I am doing something wrong, when trying to calculate the number of hands that can be drawn, when dealing two pairs in a poker game, but can't see what it is, so I would appreciate being shown where my mistake is and--most importantly--WHY I am wrong, because I just can't see anything wrong with the way that I am doing it. My erroneous answer is exactly double what it should be, so I must be counting things twice.

Here is what I have (incorrectly) tried:

a. For the first pair, I choose one rank/denomination, then two suites: (13C1)(4C2)
b. Then, for the second pair, I again choose one rank/denomination from the remaining 12, then two suites: (12C1)(4C2)
c. Then, for the fifth card, I choose one rank/denomination from any of the remaining ranks/denominations, then one suite: (11C1)(4C1)
d. Finally, turning the crank, I get [(13C1)(4C2)][(12C1)(4C2)][(11C1)(4C1)] = (13)(6)(12)(6)(11)(4) = 247,104.

But the right way to do it is to choose both of the pairs' ranks/denominations simultaneously, like this:

[(13C2)(4C2)(4C2)][(11C1)(4C1)] = (78)(6)(6)(11)(4), which = 123,552.

Why do I have to choose both ranks/denominations at the same time, to start? What is wrong with my way of doing it?

By the way, this method which I am trying works correctly when calculating the number of ways of dealing a full house, so why doesn't it work here?

Any help would be greatly appreciated.

 

[Steven G]

I am doing something wrong, when trying to calculate the number of hands that can be drawn, when dealing two pairs in a poker game, but can't see what it is, so I would appreciate being shown where my mistake is and--most importantly--WHY I am wrong, because I just can't see anything wrong with the way that I am doing it.
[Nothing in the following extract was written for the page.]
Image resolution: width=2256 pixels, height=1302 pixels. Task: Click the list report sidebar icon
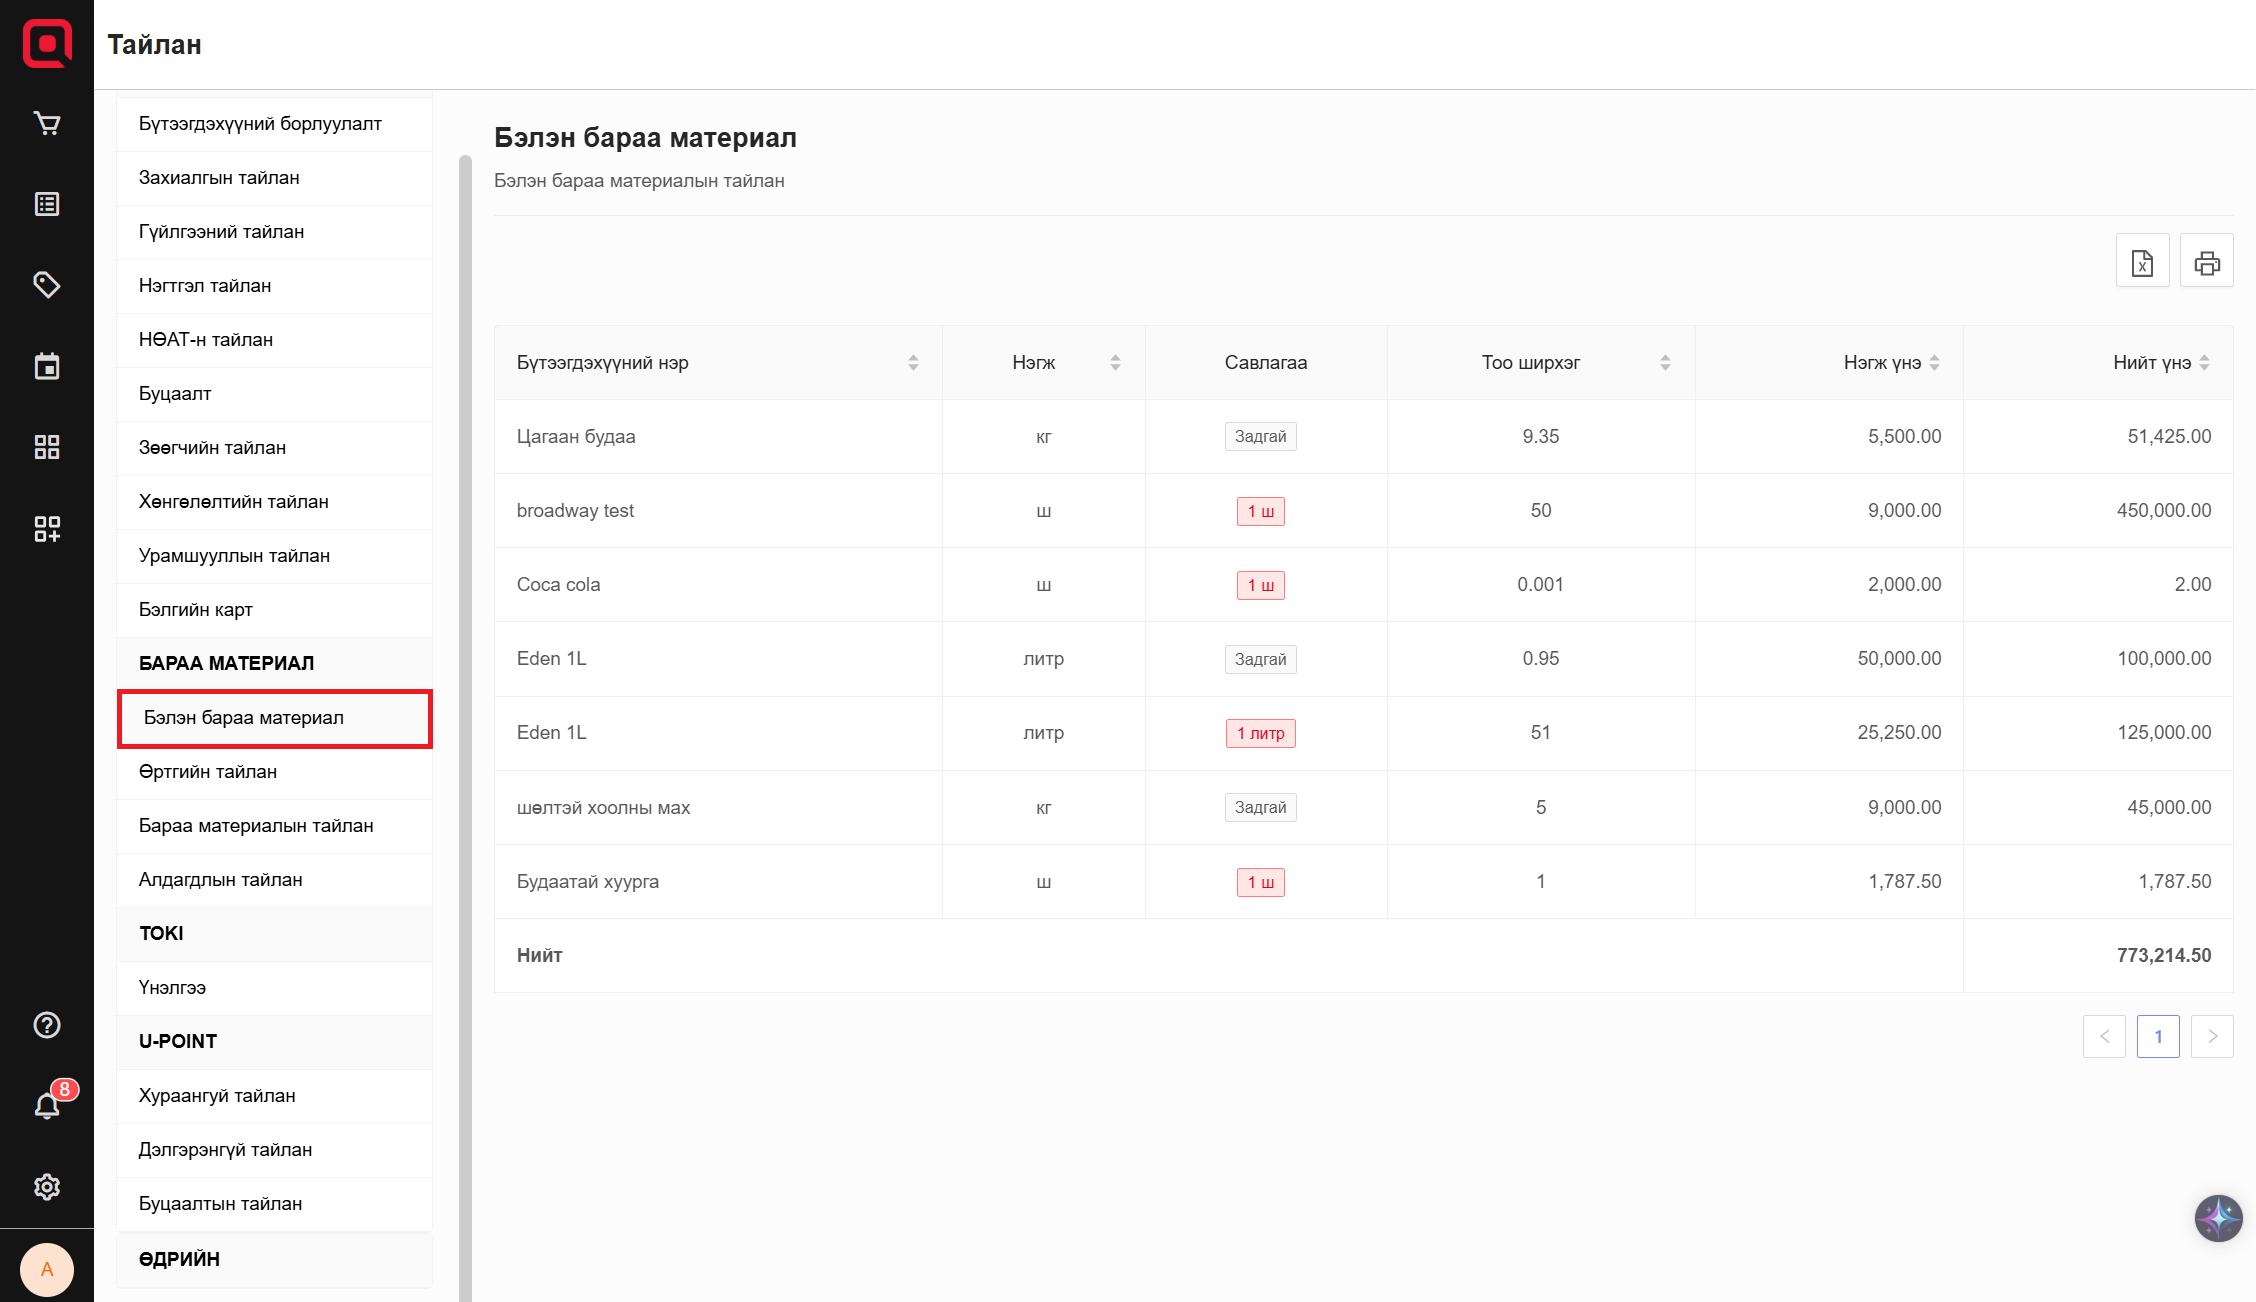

My erroneous answer is exactly double what it should be, so I must be counting things twice.

Here is what I have (incorrectly) tried:

a. For the first pair, I choose one rank/denomination, then two suites: (13C1)(4C2)
b. Then, for the second pair, I again choose one rank/denomination from the remaining 12, then two suites: (12C1)(4C2)
c. Then, for the fifth card, I choose one rank/denomination from any of the remaining ranks/denominations, then one suite: (11C1)(4C1)
d. Finally, turning the crank, I get [(13C1)(4C2)][(12C1)(4C2)][(11C1)(4C1)] = (13)(6)(12)(6)(11)(4) = 247,104.
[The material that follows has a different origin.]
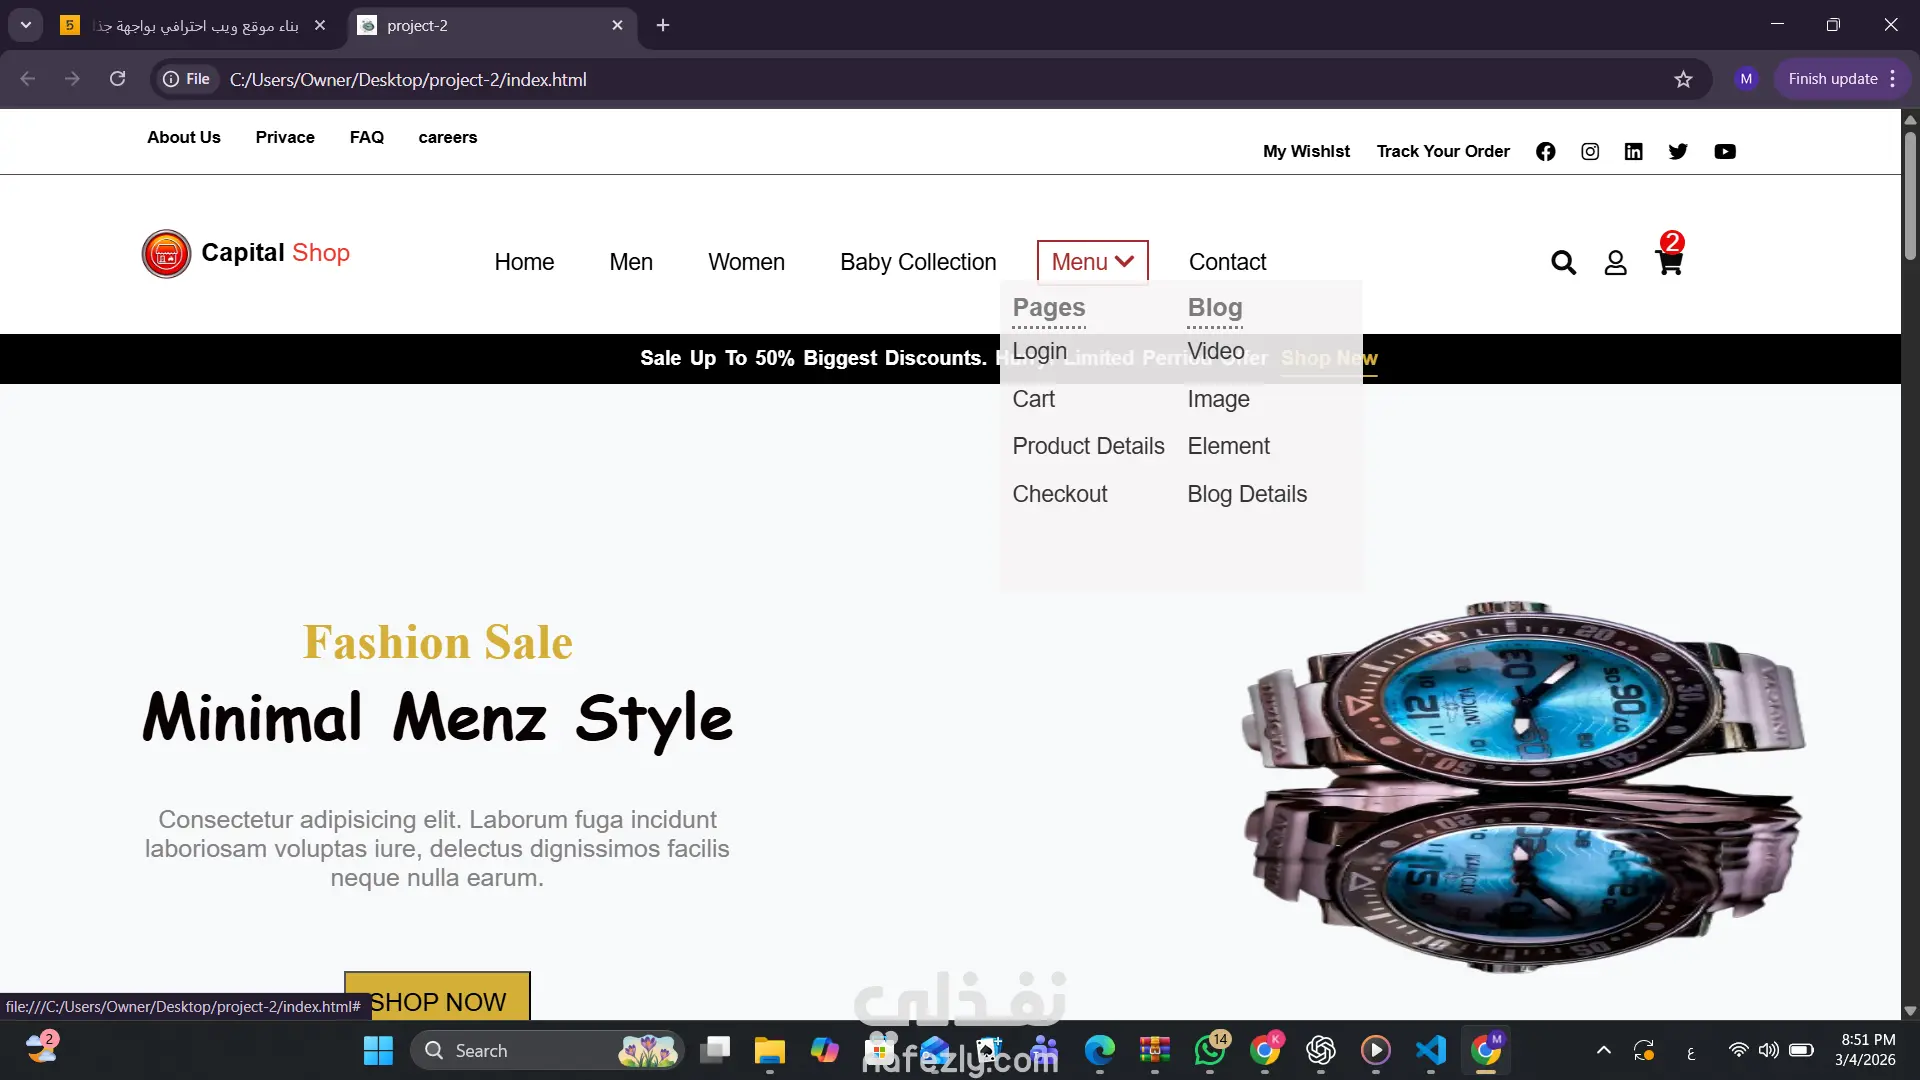Select Product Details from Pages menu
Viewport: 1920px width, 1080px height.
click(1088, 446)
But the right way to do it is to choose both of the pairs' ranks/denominations simultaneously, like this:

[(13C2)(4C2)(4C2)][(11C1)(4C1)] = (78)(6)(6)(11)(4), which = 123,552.

Why do I have to choose both ranks/denominations at the same time, to start? What is wrong with my way of doing it?

By the way, this method which I am trying works correctly when calculating the number of ways of dealing a full house, so why doesn't it work here?

Any help would be greatly appreciated.

1st you picked one denomination and then you picked a 2nd. Suppose you 1st picked 7 and then you picked K. Alternatively you could have picked the 1st denomination to be a K and the 2nd to be a 7. You see your method is double counting. However if you pick 2 different denomination from the 13 denominations available you have no double counting.

Note that using your method you did not have any trouble with picking the lone denomination card after picking the 2 denominations for the pairs (you had trouble with the way you picked the two pairs!). This is why you had no trouble with the full house. You picked one denomination for the 3 of a kind and one denomination for the 2 of a kind.